Given data below:

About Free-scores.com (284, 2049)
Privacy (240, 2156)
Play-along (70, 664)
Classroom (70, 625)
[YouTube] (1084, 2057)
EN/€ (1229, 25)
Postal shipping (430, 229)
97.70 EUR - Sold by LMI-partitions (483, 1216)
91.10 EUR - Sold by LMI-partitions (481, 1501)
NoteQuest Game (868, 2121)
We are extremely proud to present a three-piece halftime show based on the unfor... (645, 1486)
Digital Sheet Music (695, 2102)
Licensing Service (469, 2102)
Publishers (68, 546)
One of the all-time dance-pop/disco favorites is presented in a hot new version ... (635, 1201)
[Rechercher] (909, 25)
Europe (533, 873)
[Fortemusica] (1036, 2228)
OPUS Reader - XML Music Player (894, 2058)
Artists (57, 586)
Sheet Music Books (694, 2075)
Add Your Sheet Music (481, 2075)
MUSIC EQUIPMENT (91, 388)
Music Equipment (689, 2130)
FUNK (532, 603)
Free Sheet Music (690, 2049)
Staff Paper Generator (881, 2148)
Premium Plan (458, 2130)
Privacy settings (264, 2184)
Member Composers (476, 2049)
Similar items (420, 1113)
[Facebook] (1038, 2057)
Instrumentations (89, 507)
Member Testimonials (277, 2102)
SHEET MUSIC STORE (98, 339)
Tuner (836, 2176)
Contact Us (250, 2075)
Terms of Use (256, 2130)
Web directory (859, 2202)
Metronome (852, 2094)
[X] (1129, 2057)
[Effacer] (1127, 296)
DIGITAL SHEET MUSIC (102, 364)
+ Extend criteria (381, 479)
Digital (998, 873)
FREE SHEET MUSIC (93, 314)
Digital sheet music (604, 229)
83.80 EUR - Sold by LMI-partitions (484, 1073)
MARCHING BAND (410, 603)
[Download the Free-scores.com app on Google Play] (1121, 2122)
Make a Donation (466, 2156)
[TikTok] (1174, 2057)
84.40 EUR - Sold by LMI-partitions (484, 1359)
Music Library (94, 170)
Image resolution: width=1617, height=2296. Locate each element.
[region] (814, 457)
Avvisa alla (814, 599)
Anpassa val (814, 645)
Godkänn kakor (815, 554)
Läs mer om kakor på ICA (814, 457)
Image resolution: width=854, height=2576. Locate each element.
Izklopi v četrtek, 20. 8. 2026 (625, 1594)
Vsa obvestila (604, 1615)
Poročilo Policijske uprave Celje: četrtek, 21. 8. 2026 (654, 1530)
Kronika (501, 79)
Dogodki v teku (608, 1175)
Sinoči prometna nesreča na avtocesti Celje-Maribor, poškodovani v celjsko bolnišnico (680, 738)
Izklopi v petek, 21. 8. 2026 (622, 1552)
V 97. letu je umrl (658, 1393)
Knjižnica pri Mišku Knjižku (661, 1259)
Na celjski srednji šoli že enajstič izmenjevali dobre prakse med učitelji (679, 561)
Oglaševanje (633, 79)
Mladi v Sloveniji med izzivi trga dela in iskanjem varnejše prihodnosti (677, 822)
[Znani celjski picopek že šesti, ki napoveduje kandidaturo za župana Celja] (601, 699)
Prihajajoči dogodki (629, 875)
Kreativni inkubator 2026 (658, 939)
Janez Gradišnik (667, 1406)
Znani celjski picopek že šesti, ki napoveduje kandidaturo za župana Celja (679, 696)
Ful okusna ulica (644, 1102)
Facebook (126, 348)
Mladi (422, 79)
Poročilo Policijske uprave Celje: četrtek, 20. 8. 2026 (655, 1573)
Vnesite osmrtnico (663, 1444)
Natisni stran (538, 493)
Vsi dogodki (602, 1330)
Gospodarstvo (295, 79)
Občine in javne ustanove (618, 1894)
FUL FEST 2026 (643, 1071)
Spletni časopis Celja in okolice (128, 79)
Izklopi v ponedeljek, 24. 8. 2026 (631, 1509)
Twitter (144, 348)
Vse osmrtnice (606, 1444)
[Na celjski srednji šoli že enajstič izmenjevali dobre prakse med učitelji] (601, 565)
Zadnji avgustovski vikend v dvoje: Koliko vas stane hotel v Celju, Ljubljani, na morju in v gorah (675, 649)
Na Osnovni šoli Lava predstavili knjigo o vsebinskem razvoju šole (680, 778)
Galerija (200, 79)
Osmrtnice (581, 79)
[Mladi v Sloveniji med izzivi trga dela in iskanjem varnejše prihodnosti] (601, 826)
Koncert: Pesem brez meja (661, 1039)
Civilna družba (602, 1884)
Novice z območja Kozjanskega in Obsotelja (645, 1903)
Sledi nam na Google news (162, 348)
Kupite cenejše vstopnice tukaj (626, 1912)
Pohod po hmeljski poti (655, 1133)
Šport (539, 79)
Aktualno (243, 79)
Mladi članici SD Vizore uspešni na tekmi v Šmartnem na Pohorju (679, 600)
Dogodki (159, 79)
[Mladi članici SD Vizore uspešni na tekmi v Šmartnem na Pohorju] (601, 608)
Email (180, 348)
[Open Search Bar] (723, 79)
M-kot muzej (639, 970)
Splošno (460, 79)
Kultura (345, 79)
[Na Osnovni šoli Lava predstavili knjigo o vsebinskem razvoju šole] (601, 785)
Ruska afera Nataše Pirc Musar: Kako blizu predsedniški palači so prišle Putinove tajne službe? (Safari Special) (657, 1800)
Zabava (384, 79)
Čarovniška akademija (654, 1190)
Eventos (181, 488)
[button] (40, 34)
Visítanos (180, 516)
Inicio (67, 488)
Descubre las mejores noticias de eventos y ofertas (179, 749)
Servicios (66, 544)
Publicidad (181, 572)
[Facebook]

End of Given data.

- **Exercise objective**
Above are the records; from them, give again exactly the lines from the one containing "Metronome (852, 2094)" to the one containing "prihodnosti (677, 822)", both lines included, and nothing more.

- **Exercise answer**
Metronome (852, 2094)
[X] (1129, 2057)
[Effacer] (1127, 296)
DIGITAL SHEET MUSIC (102, 364)
+ Extend criteria (381, 479)
Digital (998, 873)
FREE SHEET MUSIC (93, 314)
Digital sheet music (604, 229)
83.80 EUR - Sold by LMI-partitions (484, 1073)
MARCHING BAND (410, 603)
[Download the Free-scores.com app on Google Play] (1121, 2122)
Make a Donation (466, 2156)
[TikTok] (1174, 2057)
84.40 EUR - Sold by LMI-partitions (484, 1359)
Music Library (94, 170)
Image resolution: width=1617, height=2296. Locate each element.
[region] (814, 457)
Avvisa alla (814, 599)
Anpassa val (814, 645)
Godkänn kakor (815, 554)
Läs mer om kakor på ICA (814, 457)
Image resolution: width=854, height=2576. Locate each element.
Izklopi v četrtek, 20. 8. 2026 (625, 1594)
Vsa obvestila (604, 1615)
Poročilo Policijske uprave Celje: četrtek, 21. 8. 2026 (654, 1530)
Kronika (501, 79)
Dogodki v teku (608, 1175)
Sinoči prometna nesreča na avtocesti Celje-Maribor, poškodovani v celjsko bolnišnico (680, 738)
Izklopi v petek, 21. 8. 2026 (622, 1552)
V 97. letu je umrl (658, 1393)
Knjižnica pri Mišku Knjižku (661, 1259)
Na celjski srednji šoli že enajstič izmenjevali dobre prakse med učitelji (679, 561)
Oglaševanje (633, 79)
Mladi v Sloveniji med izzivi trga dela in iskanjem varnejše prihodnosti (677, 822)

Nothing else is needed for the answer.